Textos publicados pelo autor

Pergunta:

Gostaria de entender o porquê das regras de acentuação para paroxítonas.

Resposta:

Como existe tendência na língua para a paroxitonia, poder-se-ia esperar que estas palavras não precisassem de acento e que este ficaria reservado para as oxítonas e para as proparoxítonas.

A verdade, porém, é que há muitas palavras, sem nenhum acento, que são pronunciadas como oxítonas. Por exemplo, sem outro sinal ortográfico, são oxítonas as palavras que terminam em: -l, -n, -ps, -r, -x, -ã, -ãs, -ão, ãos, -ei, -eis, -i, -is, -um, -uns, -us. Assim, palavras paroxítonas com estas terminações, precisam de ser acentuadas para que não sejam oxítonas (ex.: amável, éden, fórceps, almíscar, tórax, órfã, órfãs, órgão, órgãos, hóquei, amáveis, beribéri, bílis, fórum, fóruns, húmus; têxtil, cânon, âmbar, pulôver, bômbax, zângão, zângãos, têxteis, dândi, dândis, ânus). Também se acentuam alguns casos particulares de paroxítonas como: pôde, pára, péla/s, pólo/s, pêro/a, etc.

Ao seu dispor,

Pergunta:

A professora de minha filha da quarta série disse que as palavras: chapéu, fiéis, anéis são oxítonas.

Eu li em várias gramáticas que essas palavras, quanto à acentuação grafica, são ditongos abertos. E as oxítonas acentuadas são terminadas em: -em, e, o, a, seguidas de -s ou não.

Está correta a correção da professora? Isso não vai deixar minha filha confusa na quinta série?

Devo falar com a professora?

Resposta:

A senhora professora tem razão; papéis, fiéis, anéis são acentuadas.

É facto que são `oxítonas acentuadas´ as palavras terminadas em -em, -e, -o, -a, como indica (ex.: Belém, boné, paletó, acolá, português, robô, etc.). No entanto, a regra não é exclusiva: são também acentuadas as palavras oxítonas terminadas em -éis, -éu/s, -ói/s, -ens (ex.: anéis, chapéu/s, remói/s, manténs).

Quanto a em, ens, repare que a regra não se aplica às palavras monossilábicas (ex.: sem, tens). Note ainda que há palavras oxítonas acentuadas noutras letras (ex.: atraí).

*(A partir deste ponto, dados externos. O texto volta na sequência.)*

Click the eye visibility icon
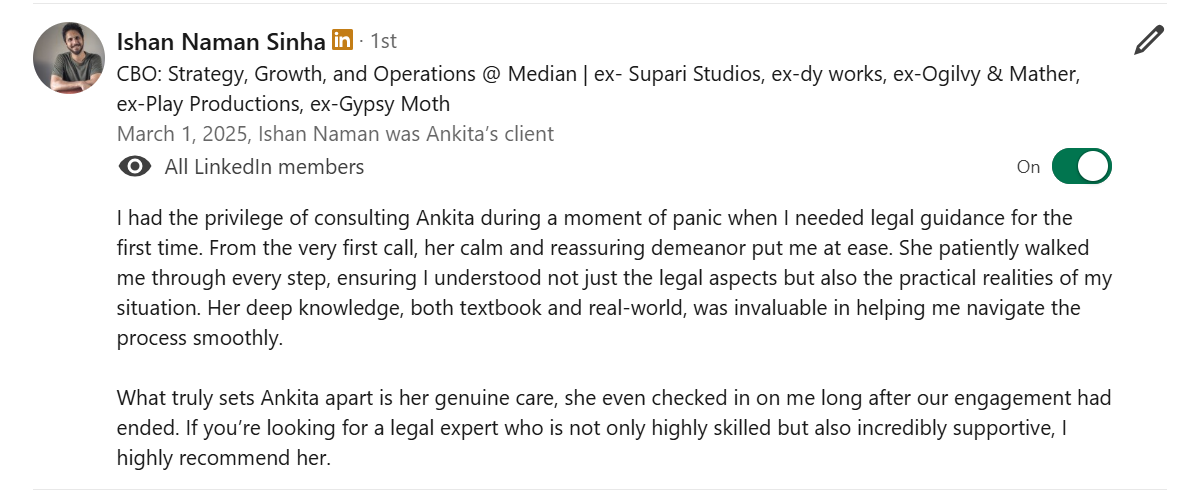This screenshot has height=493, width=1192. pos(135,167)
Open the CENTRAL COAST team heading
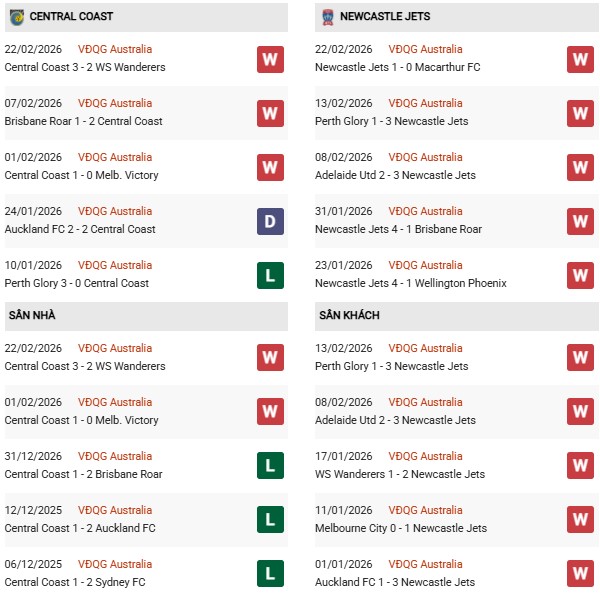 (71, 17)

Fixarmo-nos numa regra ortográfica para generalizar, é arriscado na complexidade…

Finalmente, permito-me sublinhar que ei (bem como eu, oi) pode ter um som fechado, predominante sem o acento (ex.: andei ¦êi¦, comeu ¦êu¦, foi ¦ôi¦). Se não acentuássemos, por exemplo fiéis, em vez do plural de fiel estaríamos em presença da flexão do verbo fiar: `que vós fieis´.

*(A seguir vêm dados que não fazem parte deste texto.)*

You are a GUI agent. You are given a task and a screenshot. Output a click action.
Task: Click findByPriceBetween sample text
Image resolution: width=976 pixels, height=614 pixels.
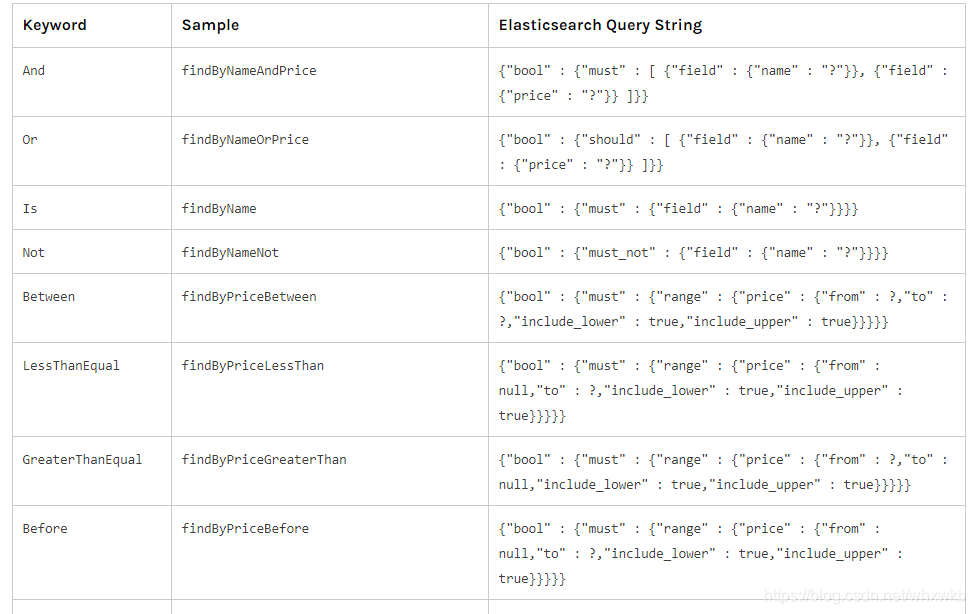click(249, 296)

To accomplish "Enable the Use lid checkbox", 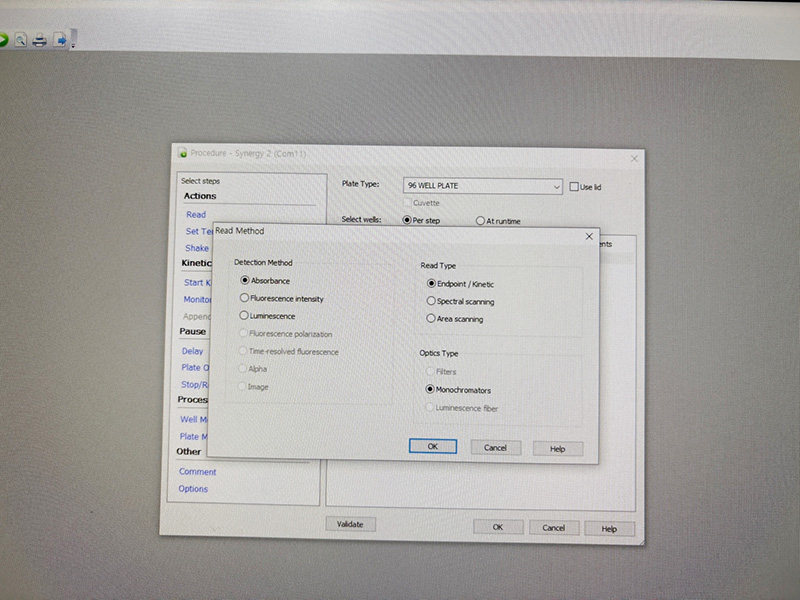I will [573, 187].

Tudo isto que acabo de escrever é que poderá baralhar o espírito da sua filhinha. Deixe a senhora professora ir por partes. É a melhor maneira…

Ao seu dispor.

Pergunta:

Dúvida que surgiu com o esclarecimento de "biopsia" (pronuncie-se biopsía). Bom, se o Dicionário Aurélio registra a forma "biópsia", então a forma "biótipo", registrada por ele estaria certa?

Atenciosamente.

Resposta:

É muito interessante a sua dúvida. Permite algumas reflexões irreverentes.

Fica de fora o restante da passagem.